Stored data
######
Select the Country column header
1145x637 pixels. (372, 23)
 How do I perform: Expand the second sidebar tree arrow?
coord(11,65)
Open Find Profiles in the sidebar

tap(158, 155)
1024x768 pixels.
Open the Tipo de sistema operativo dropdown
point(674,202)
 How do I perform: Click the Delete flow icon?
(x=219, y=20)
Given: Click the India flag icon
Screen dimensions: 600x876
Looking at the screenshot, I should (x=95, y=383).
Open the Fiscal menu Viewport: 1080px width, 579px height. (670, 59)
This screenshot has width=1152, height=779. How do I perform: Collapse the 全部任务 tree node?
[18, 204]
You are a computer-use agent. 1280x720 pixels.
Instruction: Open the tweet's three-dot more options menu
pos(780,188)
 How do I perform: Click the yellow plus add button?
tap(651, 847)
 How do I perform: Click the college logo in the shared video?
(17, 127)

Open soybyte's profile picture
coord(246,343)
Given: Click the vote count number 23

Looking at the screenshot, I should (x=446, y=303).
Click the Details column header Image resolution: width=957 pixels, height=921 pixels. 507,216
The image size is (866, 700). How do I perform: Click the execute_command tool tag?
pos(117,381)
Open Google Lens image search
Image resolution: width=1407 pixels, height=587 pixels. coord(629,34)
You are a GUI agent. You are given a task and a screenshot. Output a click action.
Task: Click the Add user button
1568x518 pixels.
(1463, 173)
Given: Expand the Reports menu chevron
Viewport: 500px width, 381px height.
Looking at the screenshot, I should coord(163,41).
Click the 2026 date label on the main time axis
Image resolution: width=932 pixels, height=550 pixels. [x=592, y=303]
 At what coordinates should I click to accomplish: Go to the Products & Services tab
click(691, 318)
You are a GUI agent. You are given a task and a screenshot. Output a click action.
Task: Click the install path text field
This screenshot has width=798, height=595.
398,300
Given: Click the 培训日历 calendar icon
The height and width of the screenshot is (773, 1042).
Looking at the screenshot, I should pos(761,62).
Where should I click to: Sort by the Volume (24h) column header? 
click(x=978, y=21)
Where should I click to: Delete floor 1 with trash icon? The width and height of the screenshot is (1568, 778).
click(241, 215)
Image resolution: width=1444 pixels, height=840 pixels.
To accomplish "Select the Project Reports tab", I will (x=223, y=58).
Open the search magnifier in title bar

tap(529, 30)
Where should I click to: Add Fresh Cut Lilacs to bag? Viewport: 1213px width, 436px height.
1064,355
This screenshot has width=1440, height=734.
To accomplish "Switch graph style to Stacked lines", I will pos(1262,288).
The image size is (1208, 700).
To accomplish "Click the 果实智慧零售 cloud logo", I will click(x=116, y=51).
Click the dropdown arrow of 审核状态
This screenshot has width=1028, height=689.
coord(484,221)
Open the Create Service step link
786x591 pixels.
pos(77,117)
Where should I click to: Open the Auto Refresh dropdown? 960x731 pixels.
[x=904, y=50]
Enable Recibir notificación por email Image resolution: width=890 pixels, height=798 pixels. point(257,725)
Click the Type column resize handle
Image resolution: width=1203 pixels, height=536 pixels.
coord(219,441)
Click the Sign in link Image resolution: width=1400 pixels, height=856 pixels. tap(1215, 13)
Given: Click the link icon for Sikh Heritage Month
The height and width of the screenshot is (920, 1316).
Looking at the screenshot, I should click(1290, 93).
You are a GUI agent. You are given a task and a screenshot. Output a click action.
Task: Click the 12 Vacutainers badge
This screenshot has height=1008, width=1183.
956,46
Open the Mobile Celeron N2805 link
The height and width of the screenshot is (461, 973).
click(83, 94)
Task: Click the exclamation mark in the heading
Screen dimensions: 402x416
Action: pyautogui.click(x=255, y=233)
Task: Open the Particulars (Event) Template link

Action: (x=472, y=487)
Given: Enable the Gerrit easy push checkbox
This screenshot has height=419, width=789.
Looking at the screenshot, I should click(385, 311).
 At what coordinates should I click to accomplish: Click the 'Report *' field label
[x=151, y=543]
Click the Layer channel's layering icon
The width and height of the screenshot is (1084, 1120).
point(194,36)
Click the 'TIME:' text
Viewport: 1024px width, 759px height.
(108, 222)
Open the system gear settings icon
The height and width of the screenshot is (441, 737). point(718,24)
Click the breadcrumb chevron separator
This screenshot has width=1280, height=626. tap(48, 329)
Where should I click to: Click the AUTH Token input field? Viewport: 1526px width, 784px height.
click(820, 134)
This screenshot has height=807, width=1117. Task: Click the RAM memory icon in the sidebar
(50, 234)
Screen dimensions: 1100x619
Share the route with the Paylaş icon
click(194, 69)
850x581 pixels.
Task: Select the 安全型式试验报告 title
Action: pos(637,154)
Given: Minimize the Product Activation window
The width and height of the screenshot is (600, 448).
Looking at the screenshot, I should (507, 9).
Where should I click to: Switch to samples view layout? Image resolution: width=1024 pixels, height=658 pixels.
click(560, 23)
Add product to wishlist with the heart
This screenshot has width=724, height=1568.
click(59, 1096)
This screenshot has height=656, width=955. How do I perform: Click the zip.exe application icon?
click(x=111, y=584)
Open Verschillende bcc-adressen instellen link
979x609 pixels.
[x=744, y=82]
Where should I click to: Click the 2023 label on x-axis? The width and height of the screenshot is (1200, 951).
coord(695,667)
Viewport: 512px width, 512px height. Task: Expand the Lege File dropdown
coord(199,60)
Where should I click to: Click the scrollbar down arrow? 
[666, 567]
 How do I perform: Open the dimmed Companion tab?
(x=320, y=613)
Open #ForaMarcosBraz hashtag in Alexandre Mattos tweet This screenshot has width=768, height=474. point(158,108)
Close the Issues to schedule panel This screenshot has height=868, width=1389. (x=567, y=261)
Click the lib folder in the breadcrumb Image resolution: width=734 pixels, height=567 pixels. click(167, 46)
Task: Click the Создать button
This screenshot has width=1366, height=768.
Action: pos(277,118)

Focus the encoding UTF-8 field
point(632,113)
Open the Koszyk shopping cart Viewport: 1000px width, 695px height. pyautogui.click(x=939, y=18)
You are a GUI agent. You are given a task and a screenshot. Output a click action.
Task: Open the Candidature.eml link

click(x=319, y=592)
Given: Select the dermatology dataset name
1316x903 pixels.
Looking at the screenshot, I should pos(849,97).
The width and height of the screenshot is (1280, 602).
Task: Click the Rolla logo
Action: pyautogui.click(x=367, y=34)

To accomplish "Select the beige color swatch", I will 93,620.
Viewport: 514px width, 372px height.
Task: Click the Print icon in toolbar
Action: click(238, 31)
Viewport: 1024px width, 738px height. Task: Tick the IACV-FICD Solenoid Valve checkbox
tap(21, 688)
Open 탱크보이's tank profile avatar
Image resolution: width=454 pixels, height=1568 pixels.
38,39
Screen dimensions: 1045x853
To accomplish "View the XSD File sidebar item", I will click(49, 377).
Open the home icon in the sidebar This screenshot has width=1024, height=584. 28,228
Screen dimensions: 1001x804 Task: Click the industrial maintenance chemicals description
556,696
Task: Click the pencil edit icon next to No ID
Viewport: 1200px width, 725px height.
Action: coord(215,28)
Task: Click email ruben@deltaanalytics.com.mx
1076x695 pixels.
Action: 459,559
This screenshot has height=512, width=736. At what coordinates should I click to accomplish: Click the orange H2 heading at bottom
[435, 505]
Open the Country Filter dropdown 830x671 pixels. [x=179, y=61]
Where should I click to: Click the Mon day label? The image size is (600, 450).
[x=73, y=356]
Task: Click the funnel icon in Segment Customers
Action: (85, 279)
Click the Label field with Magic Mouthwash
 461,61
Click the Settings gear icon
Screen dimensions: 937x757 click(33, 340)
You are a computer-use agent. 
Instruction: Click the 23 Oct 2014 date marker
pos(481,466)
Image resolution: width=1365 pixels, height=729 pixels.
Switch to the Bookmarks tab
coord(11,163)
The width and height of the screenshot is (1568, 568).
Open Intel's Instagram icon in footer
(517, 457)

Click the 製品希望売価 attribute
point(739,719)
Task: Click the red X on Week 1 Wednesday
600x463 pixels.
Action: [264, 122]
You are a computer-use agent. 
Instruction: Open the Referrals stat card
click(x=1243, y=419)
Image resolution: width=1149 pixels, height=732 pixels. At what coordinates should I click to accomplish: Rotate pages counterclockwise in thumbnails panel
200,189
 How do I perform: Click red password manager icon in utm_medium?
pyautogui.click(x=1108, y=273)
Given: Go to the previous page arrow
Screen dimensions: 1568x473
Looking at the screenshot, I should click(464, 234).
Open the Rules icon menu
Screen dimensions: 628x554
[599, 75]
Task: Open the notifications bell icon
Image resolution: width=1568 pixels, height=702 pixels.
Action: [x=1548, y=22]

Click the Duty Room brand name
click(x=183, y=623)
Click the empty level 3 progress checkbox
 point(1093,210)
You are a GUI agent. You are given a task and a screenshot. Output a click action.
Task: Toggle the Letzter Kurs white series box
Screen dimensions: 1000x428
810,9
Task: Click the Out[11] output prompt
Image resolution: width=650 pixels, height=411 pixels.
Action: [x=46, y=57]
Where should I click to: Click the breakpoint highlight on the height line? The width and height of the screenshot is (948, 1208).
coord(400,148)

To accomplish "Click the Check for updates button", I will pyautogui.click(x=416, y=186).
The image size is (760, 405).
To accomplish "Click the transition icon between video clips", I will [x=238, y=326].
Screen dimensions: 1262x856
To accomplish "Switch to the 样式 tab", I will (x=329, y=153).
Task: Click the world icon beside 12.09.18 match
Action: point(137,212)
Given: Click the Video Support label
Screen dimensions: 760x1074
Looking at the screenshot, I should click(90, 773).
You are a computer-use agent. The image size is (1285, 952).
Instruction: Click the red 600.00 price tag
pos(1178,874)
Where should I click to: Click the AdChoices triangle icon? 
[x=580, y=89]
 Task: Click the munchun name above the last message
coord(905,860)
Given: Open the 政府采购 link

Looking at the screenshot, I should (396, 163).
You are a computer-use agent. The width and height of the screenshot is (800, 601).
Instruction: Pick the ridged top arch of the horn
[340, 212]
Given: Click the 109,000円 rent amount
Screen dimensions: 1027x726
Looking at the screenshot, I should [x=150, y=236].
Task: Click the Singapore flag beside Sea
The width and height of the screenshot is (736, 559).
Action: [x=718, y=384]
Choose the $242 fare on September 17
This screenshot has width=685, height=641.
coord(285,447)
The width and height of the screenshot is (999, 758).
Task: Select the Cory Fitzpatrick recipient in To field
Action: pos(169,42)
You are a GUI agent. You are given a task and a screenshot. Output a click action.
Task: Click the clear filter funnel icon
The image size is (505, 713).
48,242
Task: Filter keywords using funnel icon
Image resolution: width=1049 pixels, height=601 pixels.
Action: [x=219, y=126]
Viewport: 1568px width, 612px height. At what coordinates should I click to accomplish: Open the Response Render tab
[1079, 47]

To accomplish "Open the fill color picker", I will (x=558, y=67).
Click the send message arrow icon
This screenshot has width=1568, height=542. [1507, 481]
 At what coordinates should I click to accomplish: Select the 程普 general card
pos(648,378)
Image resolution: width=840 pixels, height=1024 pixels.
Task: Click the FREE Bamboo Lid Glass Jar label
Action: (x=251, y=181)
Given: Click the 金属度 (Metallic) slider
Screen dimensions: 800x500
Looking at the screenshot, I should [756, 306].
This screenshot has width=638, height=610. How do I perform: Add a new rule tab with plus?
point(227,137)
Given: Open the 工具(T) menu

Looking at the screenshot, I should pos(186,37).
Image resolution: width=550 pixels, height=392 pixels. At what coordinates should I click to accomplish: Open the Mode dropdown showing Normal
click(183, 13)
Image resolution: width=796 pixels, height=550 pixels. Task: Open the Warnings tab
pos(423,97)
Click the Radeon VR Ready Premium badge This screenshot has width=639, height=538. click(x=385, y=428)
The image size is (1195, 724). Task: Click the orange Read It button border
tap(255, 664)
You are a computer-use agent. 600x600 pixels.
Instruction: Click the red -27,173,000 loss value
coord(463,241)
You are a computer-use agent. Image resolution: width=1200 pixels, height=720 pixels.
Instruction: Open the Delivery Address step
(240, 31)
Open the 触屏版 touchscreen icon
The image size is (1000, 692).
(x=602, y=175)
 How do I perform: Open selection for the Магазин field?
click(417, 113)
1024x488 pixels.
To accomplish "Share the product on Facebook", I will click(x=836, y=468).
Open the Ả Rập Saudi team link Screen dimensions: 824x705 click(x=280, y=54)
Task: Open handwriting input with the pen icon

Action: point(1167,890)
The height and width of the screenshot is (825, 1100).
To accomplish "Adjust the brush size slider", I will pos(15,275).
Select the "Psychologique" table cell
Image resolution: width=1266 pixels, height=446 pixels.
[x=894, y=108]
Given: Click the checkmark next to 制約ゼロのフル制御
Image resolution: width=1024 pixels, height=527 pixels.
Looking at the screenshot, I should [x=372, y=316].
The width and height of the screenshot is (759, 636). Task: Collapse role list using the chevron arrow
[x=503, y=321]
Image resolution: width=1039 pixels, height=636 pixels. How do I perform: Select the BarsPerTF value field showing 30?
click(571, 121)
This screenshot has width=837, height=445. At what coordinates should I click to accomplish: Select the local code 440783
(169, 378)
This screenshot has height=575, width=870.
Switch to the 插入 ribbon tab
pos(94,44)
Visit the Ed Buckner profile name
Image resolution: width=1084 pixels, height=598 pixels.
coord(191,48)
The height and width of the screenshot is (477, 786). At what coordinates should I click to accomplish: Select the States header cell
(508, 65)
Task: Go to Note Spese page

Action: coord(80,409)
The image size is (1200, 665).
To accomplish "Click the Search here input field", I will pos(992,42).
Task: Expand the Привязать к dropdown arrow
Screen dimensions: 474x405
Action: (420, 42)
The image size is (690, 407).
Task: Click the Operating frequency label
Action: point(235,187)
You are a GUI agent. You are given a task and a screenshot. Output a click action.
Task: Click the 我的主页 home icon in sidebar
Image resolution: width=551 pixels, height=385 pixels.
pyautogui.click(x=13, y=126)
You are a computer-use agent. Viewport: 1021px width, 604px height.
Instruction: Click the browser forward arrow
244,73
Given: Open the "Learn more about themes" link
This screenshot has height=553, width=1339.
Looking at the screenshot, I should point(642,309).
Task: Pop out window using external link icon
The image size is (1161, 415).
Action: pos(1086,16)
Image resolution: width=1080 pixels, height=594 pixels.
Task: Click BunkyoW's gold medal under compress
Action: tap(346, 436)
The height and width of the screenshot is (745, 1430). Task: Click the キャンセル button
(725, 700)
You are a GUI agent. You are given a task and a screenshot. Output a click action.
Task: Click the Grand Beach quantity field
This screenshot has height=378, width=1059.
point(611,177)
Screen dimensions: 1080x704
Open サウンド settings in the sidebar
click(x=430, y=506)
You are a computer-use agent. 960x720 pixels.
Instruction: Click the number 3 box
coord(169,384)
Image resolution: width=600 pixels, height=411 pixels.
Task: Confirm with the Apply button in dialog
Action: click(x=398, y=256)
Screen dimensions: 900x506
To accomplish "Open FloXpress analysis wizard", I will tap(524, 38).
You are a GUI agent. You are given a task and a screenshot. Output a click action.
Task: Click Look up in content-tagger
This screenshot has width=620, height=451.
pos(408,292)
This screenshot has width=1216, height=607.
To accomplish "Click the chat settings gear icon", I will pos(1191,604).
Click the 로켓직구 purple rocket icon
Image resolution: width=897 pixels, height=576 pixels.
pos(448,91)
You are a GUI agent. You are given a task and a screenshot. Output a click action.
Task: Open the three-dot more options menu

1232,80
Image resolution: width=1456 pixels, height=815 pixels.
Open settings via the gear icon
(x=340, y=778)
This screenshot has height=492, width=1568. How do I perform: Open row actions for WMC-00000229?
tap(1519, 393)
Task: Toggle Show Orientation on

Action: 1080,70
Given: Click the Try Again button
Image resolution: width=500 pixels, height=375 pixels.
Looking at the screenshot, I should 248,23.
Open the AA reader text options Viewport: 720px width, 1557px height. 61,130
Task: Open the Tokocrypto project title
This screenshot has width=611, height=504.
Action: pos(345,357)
######
• _Directions for this task_: Where the data above reaches the line holding "Image resolution: width=454", begin printing, and stop after the line holding "Given: Go to the previous page arrow". Each line must be reproduced exactly, with nothing else added.

• _Output below_:
Image resolution: width=454 pixels, height=1568 pixels.
38,39
Screen dimensions: 1045x853
To accomplish "View the XSD File sidebar item", I will click(49, 377).
Open the home icon in the sidebar This screenshot has width=1024, height=584. 28,228
Screen dimensions: 1001x804 Task: Click the industrial maintenance chemicals description
556,696
Task: Click the pencil edit icon next to No ID
Viewport: 1200px width, 725px height.
Action: coord(215,28)
Task: Click email ruben@deltaanalytics.com.mx
1076x695 pixels.
Action: 459,559
This screenshot has height=512, width=736. At what coordinates should I click to accomplish: Click the orange H2 heading at bottom
[435, 505]
Open the Country Filter dropdown 830x671 pixels. [x=179, y=61]
Where should I click to: Click the Mon day label? The image size is (600, 450).
[x=73, y=356]
Task: Click the funnel icon in Segment Customers
Action: (85, 279)
Click the Label field with Magic Mouthwash
 461,61
Click the Settings gear icon
Screen dimensions: 937x757 click(33, 340)
You are a computer-use agent. 
Instruction: Click the 23 Oct 2014 date marker
pos(481,466)
Image resolution: width=1365 pixels, height=729 pixels.
Switch to the Bookmarks tab
coord(11,163)
The width and height of the screenshot is (1568, 568).
Open Intel's Instagram icon in footer
(517, 457)

Click the 製品希望売価 attribute
point(739,719)
Task: Click the red X on Week 1 Wednesday
600x463 pixels.
Action: [264, 122]
You are a computer-use agent. 
Instruction: Open the Referrals stat card
click(x=1243, y=419)
Image resolution: width=1149 pixels, height=732 pixels. At what coordinates should I click to accomplish: Rotate pages counterclockwise in thumbnails panel
200,189
 How do I perform: Click red password manager icon in utm_medium?
pyautogui.click(x=1108, y=273)
Given: Go to the previous page arrow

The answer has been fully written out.